Nach Ansicht seiner Parteikollegin Daniela Platsch wird Demokratie in Europa nicht im Geringsten gelebt: "Demokratie heißt, ein Mensch, eine Stimme. Ein Bankchef in Frankfurt hat so viel Recht mitzusprechen, wie der Mitarbeiter, der sein Büro putzt." Für diese Gerechtigkeit will die 37-jährige Ökonomin auch in Brüssel kämpfen.
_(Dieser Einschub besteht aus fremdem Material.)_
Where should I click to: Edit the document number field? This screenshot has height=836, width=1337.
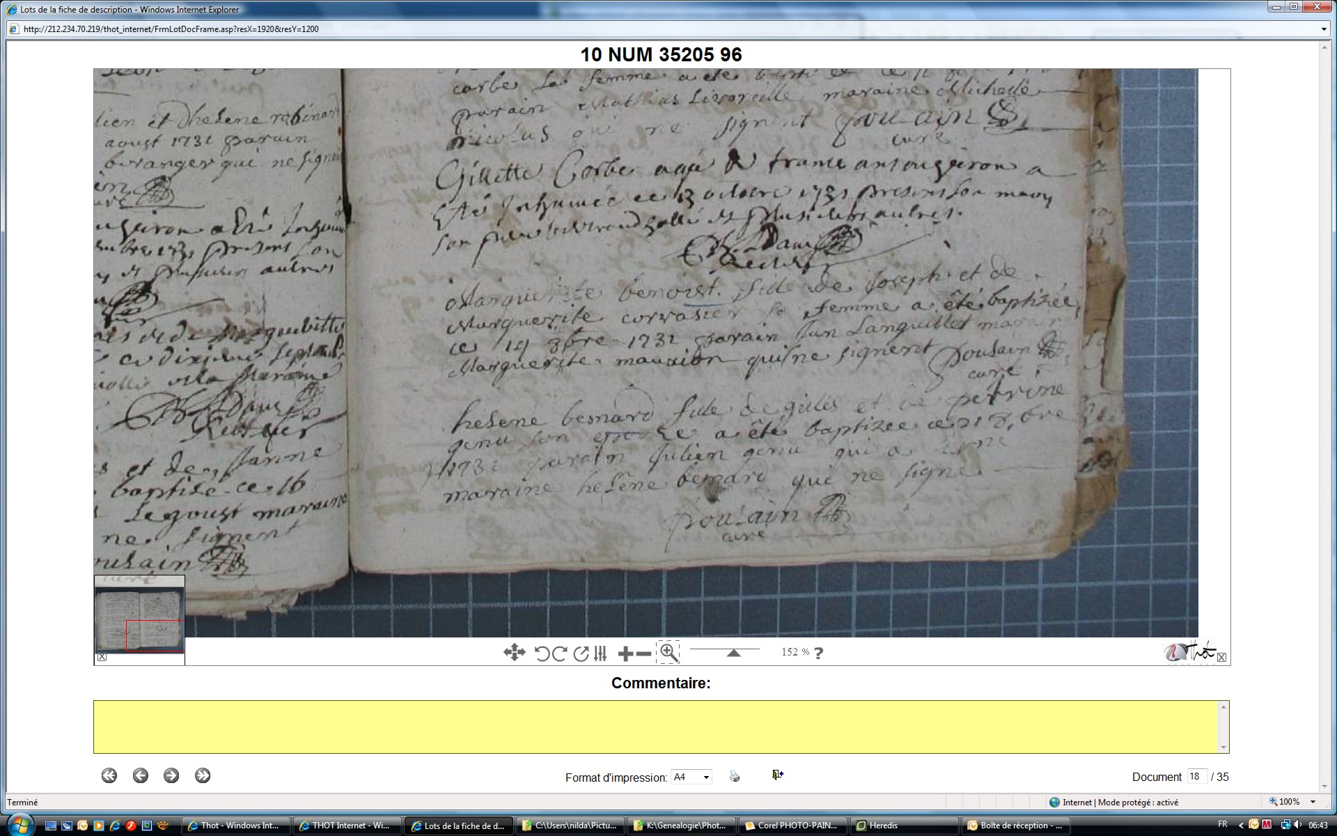pos(1196,777)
European Spring, Europäischer Frühling, nennt sich die pan-europäische Initiative DiEM25. Sie ist ein Zusammenschluss von Europäern über Landesgrenzen hinweg. In sieben Ländern treten Parteien mit einem einheitlichen Wahlprogramm an. Daniela Platsch, die auf Listenplatz zwei von Demokratie in Europa steht, hat neben der deutschen auch die österreichische Staatsbürgerschaft. Auf Platz drei steht der Philosoph Srecko Horvat. Er ist Kroate. Für den griechischen Ableger MeRa25 führt ein Deutscher die Liste an, in Deutschland tritt Yanis Varoufakis an. Varoufakis sieht das als wichtiges Zeichen, dass es keine Konflikte zwischen dem Norden und Süden Europas gebe.
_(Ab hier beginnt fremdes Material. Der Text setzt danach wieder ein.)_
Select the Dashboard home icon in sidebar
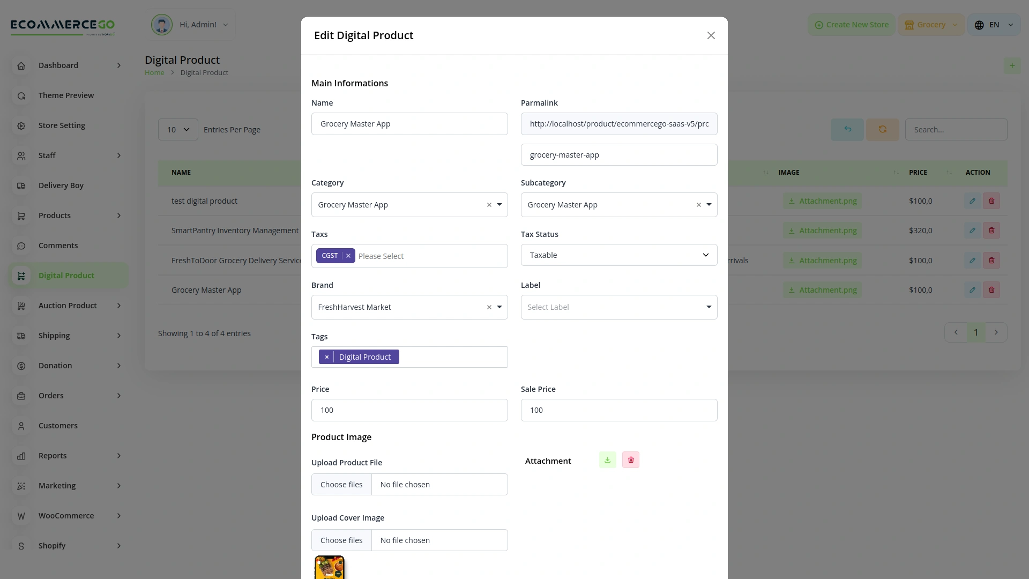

Allerdings dürfte einer der Hauptgründe für Varoufakis' Kandidatur in Deutschland sein, dass es hierzulande keine Sperrklausel gibt - anders als in seinem Heimatland. Dort ist der ehemalige Finanzminister nach der Schuldenkrise nicht besonders populär. Viele Griechen machen ihn für den Beinahe-Grexit 2015 verantwortlich. Damit gilt die dortige Drei-Prozent-Hürde für ihn als unüberwindbar.

Für eine nachhaltigere Wirtschaft

Innerhalb der Bewegung jedoch gilt Yanis Varoufakis als Hoffnungsträger. Am Abend präsentiert er seinem Publikum das Umweltprogramm, den "European Green New Deal". Mit dem sollen 500 Milliarden Euro jedes Jahr in Ökostrom, Infrastruktur und Innovationen investiert werden, um den Wandel zu einer grünen Wirtschaft voranzutreiben. Bezahlt werden soll das nicht von den EU-Mitgliedsländern, sondern durch Anleihen der Europäischen Investmentbank unterstützt von der EZB.
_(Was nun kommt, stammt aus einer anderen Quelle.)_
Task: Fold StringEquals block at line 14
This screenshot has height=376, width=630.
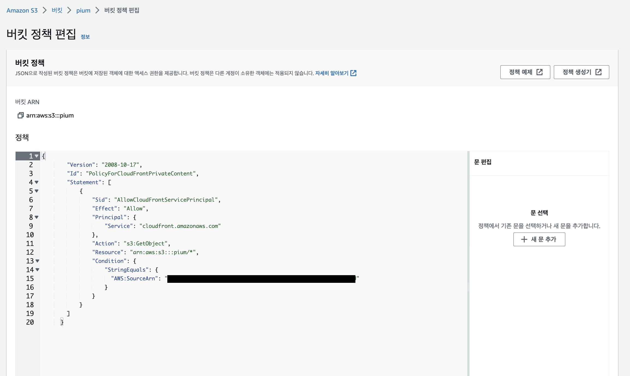Action: click(37, 270)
Griechenland Athen Wahlen Anhänger Syriza
Viele Griechen waren gegen die Sparvorgaben, die vor allem aus Deutschland kamen - Protest 2015 in AthenBild: Getty Images/AFP/L. Gouliamaki

Rund zweihundert Menschen lauschen Varoufakis in einem kleinen Saal in Frankfurt. Lukasz Droweicke ist einer von ihnen. Der 42-jährige Pole lebt seit einiger Zeit in Deutschland. "Ich glaube, wir haben gemeinsame Ziele, für die wir gemeinsame politische Lösungen suchen müssen", erklärt er. Er ist Mitglied der polnischen Partia Razem, die zur pan-europäischen Bewegung um Varoufakis gehört. Die könne, glaubt Lukasz Droweicke, von der Erfahrung und Popularität eines Yanis Varoufakis nur profitieren.

Rücktritt als Teil der Strategie

Dem Mann der Stunde wird an diesem Abend applaudiert. Die Zuhörer umringen Varoufakis, er macht Fotos mit seinen Fans, signiert Bücher.

In Brüssel wird man ihm sicherlich keinen so herzlichen Empfang bereiten. Aber Varoufakis sieht sich sowieso nicht im Parlament. Sollten die deutschen Wähler ihm ihre Stimme geben, wäre das für ihn ein symbolischer Akt, sagt er. Er werde nach wenigen Monaten als Abgeordneter zurücktreten. Er will vor allem Wahlkampf machen und für ein neues Europa werben, zunächst bei den Wahlen in Griechenland, danach in Frankreich und Italien. Nicht für einen Posten oder Geld, wie er betont. Sondern "weil dieses Europa sich am Abgrund befindet".